Ian H. Witten is a professor of computer science at the University of Waikato in New Zealand. He directs the New Zealand Digital Library research project. His research interests include information retrieval, machine learning, text compression, and programming by demonstration. He received an MA in Mathematics from Cambridge University, England; an MSc in Computer Science from the University of Calgary, Canada; and a PhD in Electrical Engineering from Essex University, England. He is a fellow of the ACM and of the Royal Society of New Zealand. He has published widely on digital libraries, machine learning, text compression, hypertext, speech synthesis and signal processing, and computer typography.

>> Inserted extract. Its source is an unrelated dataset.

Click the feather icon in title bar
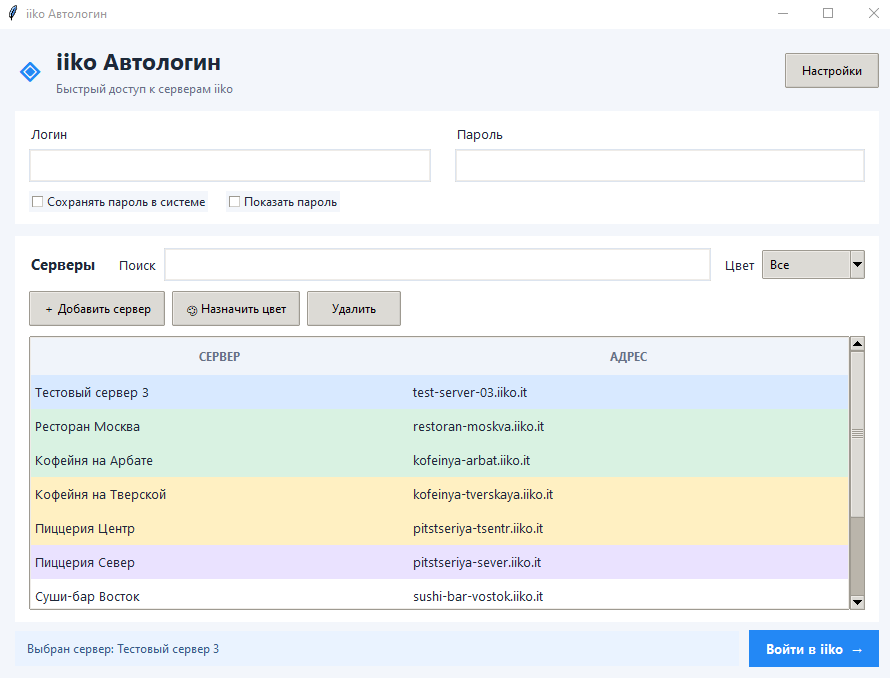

Affiliations and expertise

Computer Science Department, University of Waikato, New Zealand

Eibe Frank

Eibe Frank lives in New Zealand with his Samoan spouse and two lovely boys, but originally hails from Germany, where he received his first degree in computer science from the University of Karlsruhe. He moved to New Zealand to pursue his Ph.D. in machine learning under the supervision of Ian H. Witten and joined the Department of Computer Science at the University of Waikato as a lecturer on completion of his studies. He is now a professor at the same institution. As an early adopter of the Java programming language, he laid the groundwork for the Weka software described in this book. He has contributed a number of publications on machine learning and data mining to the literature and has refereed for many conferences and journals in these areas.